I notice the minister's office told a local paper that peak groups in aged care had had copies for some time and they should have transmitted the information down to their colleagues in the aged care industry. But the Orange district aged care assessment team, the Calare Nursing Home, the dementia counsellors, none of these had seen the draft bill and there are concerns about inclusions within that bill which they want to highlight. Such concerns relate to the accommodation bonds scheme. They wonder about clients who may have the financial resources to pay an entry contribution, but may decline placement now that the bond is a requirement for entry.

The aged care providers also want to know what assurances are contained in the draft bill if entry contributions will indeed be used by residential facilities for capital improvement, and they want to know whether consideration has been given to the provision of suitable residential care for people with disabilities who are not aged.

I have spoken in this place in support of the thrust of the accommodation bonds proposal, particularly as it may very well maintain the viability of nursing homes in smaller communities and to enable older people to contribute to infrastructure within their own community and so stay close to relatives. But I cannot support the consultation process because it has not occurred at a grass roots level. This legislation is due to be introduced later this month, I understand.

Some other concerns expressed to me about the aged care bill from my electorate are fears that a two-tier system will develop, despite the checks and balances and accreditation requirements built into the act. It is also vital that the monitoring of access is very tightly controlled, so that the high entry contributor with low care requirements is not favoured over the low, or no entry client with high dependency. This is particularly concerning in Alzheimer's or dementia care patients. The recommendation of the aged care assessment teams should be paramount, but these teams need the assistance too of the very dementia counsellors who will be taken away from the Central West under this mainstreaming, which I see as downgrading.

In closing, I want to refer to the comments of the member for Dobell (Mr Lee) earlier in this debate about Lithgow Medicare. I want to clarify a statement I made to the House last week on another health issue when I said I had received no assurance from the Minister for Health and Family Services (Dr Wooldridge) that the Lithgow Medicare office would not be closing. The member for Dobell said that I had publicly repeated an assurance to this effect. A check of my records does reveal that I told the Lithgow Mercury last May that an assurance had been made to this effect by a ministerial staff member, later supported by a letter from the then parliamentary secretary, Senator Dr Bob Woods.

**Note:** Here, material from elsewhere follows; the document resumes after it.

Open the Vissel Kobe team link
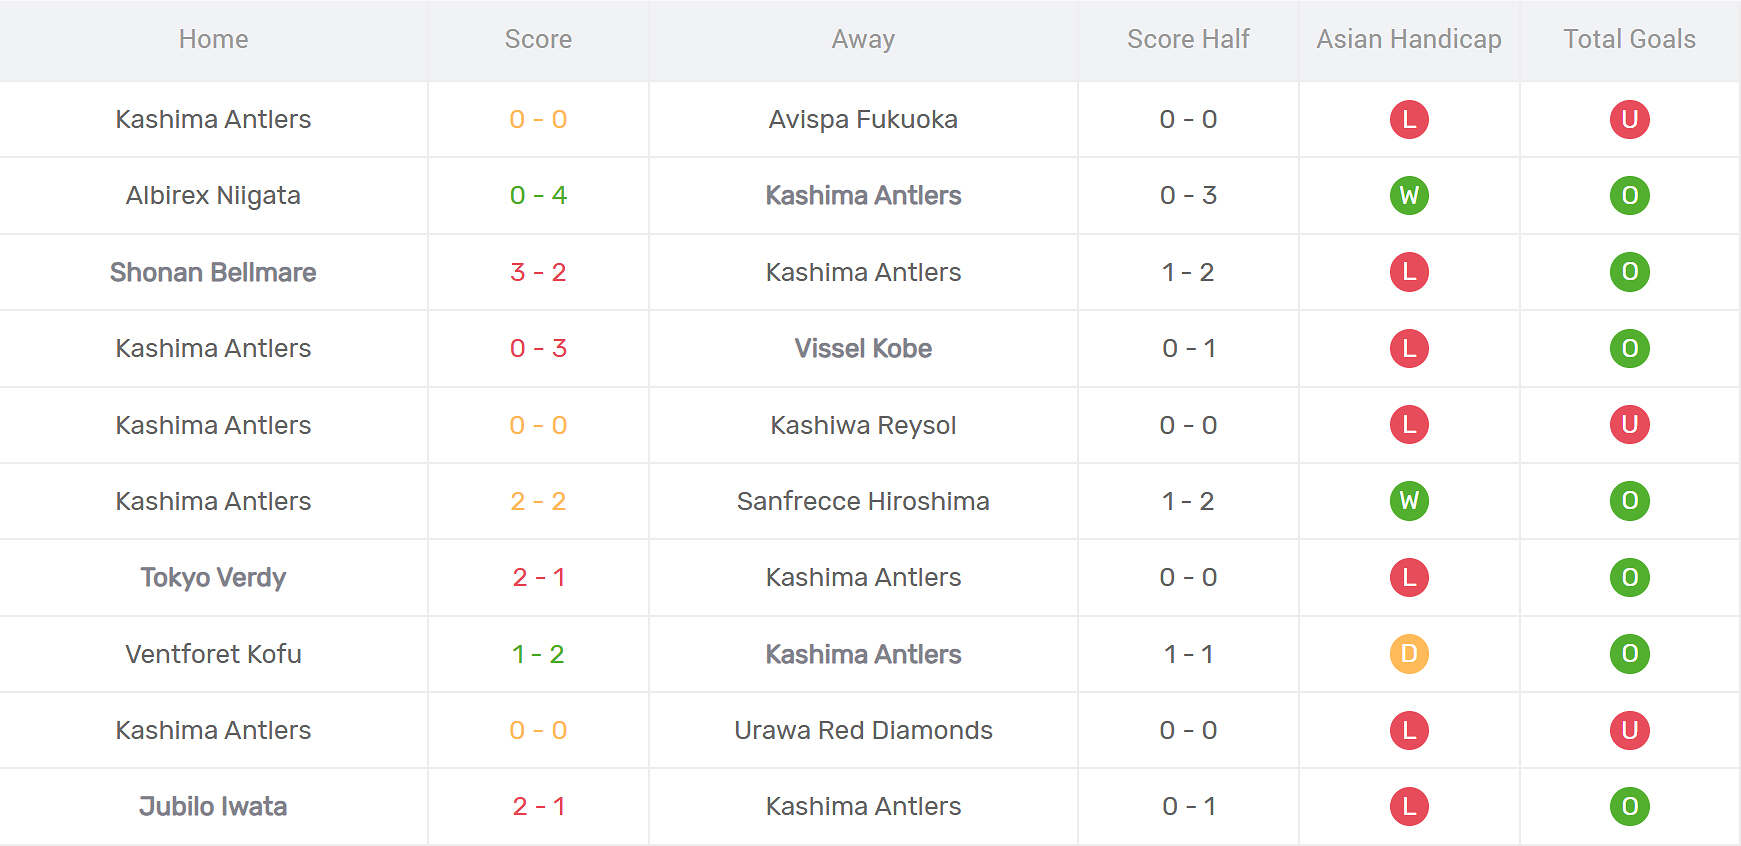coord(863,348)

I let the minister and the member for Dobell know about that late last week and I checked out the circumstances over the weekend. However, I accepted at the time that the assurance related to the pre-budget concerns in the community that a closure of that office was imminent. I accept the minister's assurance now that current pharmacy trials of Medicare will be restricted to non-Medicare agency towns and that any consideration of agency closures in larger centres will involve full and public consultation.

I remain opposed to any closure of the Lithgow Medicare office. I apologise to the member for Dobell or, indeed, the minister if I have, inadvertently, misrepresented their positions on this matter.